|
Próximo Texto | Índice
Crítica
Ficar pelado não é sinônimo de boa performance artística
Mostra traz recorte potente do gênero, mas perde com nudez em trabalhos fracos
Bruno Fernandes/Folha Imagem
|
|
Coreografia com saliva e roupa íntima dos bailarinos da companhia francesa Les Gens d'Uterpan, que participou da última Verbo
SILAS MARTÍ
DA REPORTAGEM LOCAL
A nudez ofuscou o que
havia de bom na última
Verbo, festival de performances da galeria Vermelho
encerrado no último domingo.
Não que o corpo tenha perdido
o apelo, ainda mais no frio do
inverno paulistano. Mas o que
se viu, a despeito de obras mais
bem acabadas de gente vestida,
foi um espetáculo pueril.
Logo no primeiro dia, o português Gabriel Arantes já tinha
garotas pintadas de índio com
os seios à mostra. Mais constrangedor e um tanto datado,
Marco Paulo Rolla levou um rapaz e outra mulher para quebrar taças -todos nus- num
dos ambientes da galeria.
Foi dura a espera. Além de
desviar dos estilhaços de vidro,
o público, que foi minguando
ao longo da performance, não
respondeu às taças quebradas.
Numa espécie de clímax não
planejado, um dos meninos
cortou o dedo num caco de vidro e concluiu o trabalho manchando de sangue os restos
transparentes -devia vibrar de
emoção com o acaso sofrido.
Dias depois, o holandês Anno
Dijkstra esperou a sala lotar para então tirar toda a roupa.
Amarrou um aparato no peito
que simulava um tiro de revólver. No lugar do sangue cenográfico, um líquido dourado. Na
hora em que levaria o disparo
fajuto, algo deu errado. Virou
então de costas para a plateia,
rearmou o disparador e manchou de ouro o piso da galeria.
Era sua reinterpretação da
performance "Shoot", de Chris
Burden, em que o artista norte-americano, em plena Guerra do
Vietnã, levou um tiro de verdade no braço -estava vestido.
Tédio e êxtase
Nua, Ana Montenegro encarou por meia hora uma plateia
entediada. Era essa a performance: uma mulher pelada.

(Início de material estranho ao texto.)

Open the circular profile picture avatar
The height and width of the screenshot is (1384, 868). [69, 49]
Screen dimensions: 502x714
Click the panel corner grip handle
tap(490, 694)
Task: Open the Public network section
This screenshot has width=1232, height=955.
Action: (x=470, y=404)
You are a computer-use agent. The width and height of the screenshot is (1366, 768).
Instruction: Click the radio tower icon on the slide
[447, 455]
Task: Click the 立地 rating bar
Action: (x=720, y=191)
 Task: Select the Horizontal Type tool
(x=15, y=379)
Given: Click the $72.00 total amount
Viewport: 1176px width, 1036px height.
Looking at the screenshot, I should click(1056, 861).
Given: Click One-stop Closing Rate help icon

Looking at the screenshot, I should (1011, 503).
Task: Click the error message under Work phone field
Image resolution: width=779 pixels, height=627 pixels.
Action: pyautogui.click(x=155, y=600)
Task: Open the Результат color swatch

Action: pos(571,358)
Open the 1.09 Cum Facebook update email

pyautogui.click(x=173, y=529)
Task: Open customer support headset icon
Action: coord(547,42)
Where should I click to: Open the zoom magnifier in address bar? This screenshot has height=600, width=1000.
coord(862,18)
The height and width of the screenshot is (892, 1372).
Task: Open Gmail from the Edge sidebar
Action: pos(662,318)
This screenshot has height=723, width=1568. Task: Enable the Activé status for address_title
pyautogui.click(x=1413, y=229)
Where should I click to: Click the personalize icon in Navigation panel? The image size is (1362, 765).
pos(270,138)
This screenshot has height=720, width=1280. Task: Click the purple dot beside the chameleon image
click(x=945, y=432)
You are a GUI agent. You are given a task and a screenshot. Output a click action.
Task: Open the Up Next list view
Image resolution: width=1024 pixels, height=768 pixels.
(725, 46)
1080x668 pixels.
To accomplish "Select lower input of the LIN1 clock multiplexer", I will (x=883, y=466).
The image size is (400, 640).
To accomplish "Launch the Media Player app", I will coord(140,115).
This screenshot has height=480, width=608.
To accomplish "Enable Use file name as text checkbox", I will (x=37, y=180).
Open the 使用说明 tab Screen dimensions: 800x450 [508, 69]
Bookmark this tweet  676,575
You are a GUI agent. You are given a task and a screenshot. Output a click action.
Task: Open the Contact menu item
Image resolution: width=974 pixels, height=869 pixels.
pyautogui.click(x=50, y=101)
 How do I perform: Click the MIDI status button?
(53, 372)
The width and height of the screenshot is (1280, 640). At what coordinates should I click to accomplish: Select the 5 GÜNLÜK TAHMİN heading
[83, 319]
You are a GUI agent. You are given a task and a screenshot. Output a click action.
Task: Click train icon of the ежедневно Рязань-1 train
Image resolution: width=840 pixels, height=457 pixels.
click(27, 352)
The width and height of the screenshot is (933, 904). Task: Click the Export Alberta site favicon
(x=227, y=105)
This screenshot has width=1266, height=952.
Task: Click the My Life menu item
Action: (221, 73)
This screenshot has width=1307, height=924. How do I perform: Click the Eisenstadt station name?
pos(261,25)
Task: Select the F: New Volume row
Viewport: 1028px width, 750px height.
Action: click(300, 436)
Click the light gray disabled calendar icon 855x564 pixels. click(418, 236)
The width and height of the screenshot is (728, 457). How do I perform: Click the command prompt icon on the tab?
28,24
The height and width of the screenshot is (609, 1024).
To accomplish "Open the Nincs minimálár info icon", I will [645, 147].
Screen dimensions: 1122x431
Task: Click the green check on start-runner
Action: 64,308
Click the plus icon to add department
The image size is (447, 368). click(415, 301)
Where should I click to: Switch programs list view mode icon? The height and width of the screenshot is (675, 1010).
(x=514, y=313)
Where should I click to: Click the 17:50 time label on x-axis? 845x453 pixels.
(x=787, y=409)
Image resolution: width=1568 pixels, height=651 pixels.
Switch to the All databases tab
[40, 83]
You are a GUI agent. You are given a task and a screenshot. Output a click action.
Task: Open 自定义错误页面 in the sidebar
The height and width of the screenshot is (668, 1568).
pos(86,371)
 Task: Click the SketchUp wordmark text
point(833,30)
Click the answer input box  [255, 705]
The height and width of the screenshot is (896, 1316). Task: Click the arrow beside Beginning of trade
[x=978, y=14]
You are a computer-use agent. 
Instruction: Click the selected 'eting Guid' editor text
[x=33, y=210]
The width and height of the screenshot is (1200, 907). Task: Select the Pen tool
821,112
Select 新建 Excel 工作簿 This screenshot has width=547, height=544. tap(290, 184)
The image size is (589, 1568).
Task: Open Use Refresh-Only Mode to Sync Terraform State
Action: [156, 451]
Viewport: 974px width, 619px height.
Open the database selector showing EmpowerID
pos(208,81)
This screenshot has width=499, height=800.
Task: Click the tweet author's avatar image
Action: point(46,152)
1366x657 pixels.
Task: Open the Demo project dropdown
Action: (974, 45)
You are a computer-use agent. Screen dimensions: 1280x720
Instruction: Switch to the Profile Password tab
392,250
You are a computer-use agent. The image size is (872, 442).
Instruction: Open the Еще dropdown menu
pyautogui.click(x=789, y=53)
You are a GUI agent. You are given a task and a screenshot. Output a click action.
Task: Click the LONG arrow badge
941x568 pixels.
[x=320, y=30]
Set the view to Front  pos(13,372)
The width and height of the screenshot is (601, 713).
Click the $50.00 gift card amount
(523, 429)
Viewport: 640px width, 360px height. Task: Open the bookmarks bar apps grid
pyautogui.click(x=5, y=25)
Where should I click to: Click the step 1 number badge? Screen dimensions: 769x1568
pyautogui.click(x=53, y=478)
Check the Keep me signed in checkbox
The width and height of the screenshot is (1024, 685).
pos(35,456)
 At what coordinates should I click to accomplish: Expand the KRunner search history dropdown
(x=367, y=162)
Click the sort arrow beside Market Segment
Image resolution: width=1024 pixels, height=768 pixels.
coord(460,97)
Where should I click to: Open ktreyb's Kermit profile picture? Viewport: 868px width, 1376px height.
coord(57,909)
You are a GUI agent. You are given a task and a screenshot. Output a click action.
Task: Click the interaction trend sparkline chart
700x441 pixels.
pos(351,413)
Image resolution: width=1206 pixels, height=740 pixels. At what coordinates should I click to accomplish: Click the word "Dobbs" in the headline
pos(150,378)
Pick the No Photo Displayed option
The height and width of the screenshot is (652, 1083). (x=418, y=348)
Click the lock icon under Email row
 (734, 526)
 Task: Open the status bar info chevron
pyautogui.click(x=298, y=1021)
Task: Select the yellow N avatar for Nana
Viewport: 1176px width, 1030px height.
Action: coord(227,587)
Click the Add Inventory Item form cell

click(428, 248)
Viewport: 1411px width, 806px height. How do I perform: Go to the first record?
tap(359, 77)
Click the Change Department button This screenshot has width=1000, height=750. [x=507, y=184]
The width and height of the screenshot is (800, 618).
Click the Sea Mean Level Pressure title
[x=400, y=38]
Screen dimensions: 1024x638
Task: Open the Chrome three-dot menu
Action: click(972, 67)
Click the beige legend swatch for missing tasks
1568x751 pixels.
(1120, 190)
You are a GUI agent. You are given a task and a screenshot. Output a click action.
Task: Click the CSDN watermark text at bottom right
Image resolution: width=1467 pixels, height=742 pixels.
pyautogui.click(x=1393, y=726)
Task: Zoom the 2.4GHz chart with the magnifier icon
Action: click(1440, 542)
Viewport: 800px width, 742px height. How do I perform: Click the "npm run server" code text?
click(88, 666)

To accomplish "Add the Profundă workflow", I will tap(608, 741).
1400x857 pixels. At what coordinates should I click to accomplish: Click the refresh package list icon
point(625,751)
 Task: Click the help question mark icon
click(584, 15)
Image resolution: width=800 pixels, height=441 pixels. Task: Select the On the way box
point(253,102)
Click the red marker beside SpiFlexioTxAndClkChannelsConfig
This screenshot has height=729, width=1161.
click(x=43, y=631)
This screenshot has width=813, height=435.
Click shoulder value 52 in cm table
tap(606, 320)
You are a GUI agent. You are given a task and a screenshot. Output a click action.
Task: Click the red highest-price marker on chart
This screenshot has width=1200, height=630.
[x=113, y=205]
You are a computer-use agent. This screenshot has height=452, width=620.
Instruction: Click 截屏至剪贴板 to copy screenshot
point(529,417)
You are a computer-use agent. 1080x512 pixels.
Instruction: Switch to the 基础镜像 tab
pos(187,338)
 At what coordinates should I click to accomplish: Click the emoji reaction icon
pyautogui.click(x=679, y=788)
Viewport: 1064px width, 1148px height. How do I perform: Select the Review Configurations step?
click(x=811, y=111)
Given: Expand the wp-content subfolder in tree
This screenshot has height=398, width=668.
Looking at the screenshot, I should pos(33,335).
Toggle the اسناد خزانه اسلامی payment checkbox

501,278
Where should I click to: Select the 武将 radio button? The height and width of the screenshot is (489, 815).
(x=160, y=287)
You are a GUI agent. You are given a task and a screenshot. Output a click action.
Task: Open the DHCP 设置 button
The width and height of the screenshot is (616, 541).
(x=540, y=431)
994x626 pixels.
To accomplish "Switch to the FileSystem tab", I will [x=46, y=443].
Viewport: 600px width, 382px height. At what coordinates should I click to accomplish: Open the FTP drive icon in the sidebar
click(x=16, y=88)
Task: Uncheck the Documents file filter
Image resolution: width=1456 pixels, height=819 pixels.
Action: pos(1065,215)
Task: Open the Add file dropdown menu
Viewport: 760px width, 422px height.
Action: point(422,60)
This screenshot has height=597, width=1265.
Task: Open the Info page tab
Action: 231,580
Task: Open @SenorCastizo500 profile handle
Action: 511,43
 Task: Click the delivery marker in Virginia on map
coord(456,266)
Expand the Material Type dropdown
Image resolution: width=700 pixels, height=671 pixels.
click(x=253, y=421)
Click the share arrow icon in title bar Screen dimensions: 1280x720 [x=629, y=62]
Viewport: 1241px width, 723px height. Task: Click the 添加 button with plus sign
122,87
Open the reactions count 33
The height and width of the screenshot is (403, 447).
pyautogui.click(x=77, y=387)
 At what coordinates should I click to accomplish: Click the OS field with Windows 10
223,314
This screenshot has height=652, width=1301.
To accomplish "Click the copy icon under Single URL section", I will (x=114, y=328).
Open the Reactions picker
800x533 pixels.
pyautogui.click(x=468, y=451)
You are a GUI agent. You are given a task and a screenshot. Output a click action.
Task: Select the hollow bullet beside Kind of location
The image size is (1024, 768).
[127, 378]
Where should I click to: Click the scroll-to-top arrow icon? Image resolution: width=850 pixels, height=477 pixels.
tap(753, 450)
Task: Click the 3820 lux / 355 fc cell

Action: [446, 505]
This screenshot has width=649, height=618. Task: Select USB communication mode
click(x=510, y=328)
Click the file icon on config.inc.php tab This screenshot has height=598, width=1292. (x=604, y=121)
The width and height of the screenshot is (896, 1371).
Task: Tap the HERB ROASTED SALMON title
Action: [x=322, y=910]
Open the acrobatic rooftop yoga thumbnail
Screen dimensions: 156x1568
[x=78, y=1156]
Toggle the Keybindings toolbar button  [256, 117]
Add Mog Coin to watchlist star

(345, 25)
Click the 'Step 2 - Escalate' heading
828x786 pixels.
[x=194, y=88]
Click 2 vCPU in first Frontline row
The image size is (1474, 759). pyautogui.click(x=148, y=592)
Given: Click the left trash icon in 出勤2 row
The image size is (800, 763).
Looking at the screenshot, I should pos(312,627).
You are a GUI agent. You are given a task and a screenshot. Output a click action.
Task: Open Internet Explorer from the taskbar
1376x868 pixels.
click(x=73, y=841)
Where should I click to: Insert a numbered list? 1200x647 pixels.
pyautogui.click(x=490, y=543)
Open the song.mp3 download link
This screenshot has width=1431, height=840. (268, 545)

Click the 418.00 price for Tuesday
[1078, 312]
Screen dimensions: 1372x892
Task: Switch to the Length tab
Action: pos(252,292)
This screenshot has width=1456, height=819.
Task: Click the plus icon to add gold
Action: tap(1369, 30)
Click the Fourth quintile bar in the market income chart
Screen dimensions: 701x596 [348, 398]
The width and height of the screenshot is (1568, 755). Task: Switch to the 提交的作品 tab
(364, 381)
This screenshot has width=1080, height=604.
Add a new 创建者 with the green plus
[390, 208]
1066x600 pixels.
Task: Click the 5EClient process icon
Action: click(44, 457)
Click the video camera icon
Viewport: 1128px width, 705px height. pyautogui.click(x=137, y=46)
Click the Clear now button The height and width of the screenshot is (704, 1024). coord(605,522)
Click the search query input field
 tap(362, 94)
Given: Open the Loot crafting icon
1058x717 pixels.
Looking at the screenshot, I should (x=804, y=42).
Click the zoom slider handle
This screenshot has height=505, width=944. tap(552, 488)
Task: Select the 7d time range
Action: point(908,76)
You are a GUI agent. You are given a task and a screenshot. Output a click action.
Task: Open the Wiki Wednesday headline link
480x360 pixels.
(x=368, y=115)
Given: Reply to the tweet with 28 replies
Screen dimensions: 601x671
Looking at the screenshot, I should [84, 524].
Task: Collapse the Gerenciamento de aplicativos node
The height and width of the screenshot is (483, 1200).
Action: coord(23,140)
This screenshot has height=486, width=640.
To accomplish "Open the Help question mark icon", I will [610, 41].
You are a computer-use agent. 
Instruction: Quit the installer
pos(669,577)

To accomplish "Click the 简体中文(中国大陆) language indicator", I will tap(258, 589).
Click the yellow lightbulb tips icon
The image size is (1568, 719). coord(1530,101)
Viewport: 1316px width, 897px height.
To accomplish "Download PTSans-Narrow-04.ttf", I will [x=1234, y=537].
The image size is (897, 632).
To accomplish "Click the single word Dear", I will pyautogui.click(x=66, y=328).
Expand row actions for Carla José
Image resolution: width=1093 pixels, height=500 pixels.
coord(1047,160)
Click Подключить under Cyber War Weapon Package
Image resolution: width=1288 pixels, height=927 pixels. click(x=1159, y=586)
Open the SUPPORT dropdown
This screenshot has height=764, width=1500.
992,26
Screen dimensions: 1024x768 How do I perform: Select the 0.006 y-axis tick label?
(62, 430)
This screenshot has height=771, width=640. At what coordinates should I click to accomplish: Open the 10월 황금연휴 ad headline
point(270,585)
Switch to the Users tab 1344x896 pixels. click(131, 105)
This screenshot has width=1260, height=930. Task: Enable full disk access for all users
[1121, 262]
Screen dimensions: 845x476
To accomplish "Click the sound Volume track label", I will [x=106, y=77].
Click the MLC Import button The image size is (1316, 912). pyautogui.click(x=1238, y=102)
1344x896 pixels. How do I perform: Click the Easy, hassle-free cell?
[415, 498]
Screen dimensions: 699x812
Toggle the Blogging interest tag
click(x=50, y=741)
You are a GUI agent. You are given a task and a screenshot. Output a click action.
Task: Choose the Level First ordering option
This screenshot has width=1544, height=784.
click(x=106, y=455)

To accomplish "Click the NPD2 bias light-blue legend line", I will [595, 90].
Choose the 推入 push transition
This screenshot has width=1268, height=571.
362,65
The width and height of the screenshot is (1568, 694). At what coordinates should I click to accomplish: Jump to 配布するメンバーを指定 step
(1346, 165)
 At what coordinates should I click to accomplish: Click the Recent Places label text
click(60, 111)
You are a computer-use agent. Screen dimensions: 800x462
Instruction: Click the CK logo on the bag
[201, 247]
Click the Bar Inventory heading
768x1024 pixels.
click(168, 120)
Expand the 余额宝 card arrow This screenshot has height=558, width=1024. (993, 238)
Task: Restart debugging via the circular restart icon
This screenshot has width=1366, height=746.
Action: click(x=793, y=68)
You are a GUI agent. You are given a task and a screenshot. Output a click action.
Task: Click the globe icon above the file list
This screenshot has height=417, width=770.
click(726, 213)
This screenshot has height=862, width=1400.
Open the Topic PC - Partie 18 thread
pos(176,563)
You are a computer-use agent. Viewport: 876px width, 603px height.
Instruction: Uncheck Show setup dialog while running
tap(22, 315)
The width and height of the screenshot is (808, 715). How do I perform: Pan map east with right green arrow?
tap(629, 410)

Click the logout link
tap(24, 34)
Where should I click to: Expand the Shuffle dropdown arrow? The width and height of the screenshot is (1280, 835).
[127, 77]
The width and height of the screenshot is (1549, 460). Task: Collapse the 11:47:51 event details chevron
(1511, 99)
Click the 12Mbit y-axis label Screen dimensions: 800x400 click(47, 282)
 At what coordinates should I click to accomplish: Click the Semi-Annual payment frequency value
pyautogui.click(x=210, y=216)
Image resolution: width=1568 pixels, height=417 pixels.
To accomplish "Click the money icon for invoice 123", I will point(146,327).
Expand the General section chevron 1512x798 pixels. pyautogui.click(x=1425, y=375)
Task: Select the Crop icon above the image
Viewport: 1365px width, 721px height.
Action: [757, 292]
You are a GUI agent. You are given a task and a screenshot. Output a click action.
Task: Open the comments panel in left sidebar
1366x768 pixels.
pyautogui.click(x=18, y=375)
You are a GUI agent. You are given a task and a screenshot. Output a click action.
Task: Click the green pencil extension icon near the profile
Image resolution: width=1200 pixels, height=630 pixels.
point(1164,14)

No
mesmo dia, Rose Akras ficou só
de calcinha e pintou o corpo todo de preto, num trabalho em
que evocava o êxtase das santas
esculpidas pelo barroco italiano Gian Lorenzo Bernini.
Os bailarinos da companhia
francesa Les Gens d'Uterpan
também tiveram seu momento
à vontade. De cueca e calcinha,
babaram uns sobre os outros
em poses contorcionistas que
armaram pela galeria.
É verdade que a nudez, nesse
caso, estava de acordo com o
objetivo. Mas cansou a repetição, a certeza quase absoluta de
que performance, no imaginário de boa parte dos escolhidos
para esta Verbo, ainda é sinônimo de ficar pelado e fazer alguma coisa, qualquer coisa.
Vertente sonora
Funcionou, por outro lado, a
vertente sonora desta edição.
Se babando o Les Gens d'Uterpan conseguiu um impacto médio, o olhar fixo que jogava sobre os visitantes valeu mais,
adensado pelos graves potentes
de caixas de som espalhadas
pela galeria. O mesmo valeu para Maurício Ianês, que fez reverberar pelo espaço uma sinfonia orgânica distorcida.
Daniel Fagundes, que no ano
passado tentou enfiar mais de
dez pessoas peladas num Fusca, orquestrou um concerto de
buzinas com vários carros estacionados no pátio da galeria.
Perdeu o ritmo, mas ganhou
com a fusão de sua algazarra
aos rojões do Pacaembu vizinho em noite de clássico.
Riso e choro
Vestidos, os espanhóis da dupla Los Torreznos transformaram a língua em instrumento
abstrato em duas performances irretocáveis. Gritando "la
cultura" à exaustão e, no dia seguinte, "el dinero", protagonizaram o momento mais que
saudável em que a arte desceu
do pedestal e riu de si mesma.
Mais para o choro, a turca
Nezaket Ekici se pendurou do
teto de ponta-cabeça e leu notas de agressão contra mulheres. Vestia uma burca. Não é
preciso dizer que, nesse contexto, foi mais transgressora do
que as várias peladas que desfilaram pelas salas da Vermelho.
A Verbo fechou ao som de
uma canção triste em fita cassete, que o colombiano Ícaro
Zorbar fez tocar com um mecanismo instalado num ventilador. Rolava a música e a fita
magnética se desenrolava no
vento em desenhos no ar -promessa sólida de que restam novos rumos para a performance.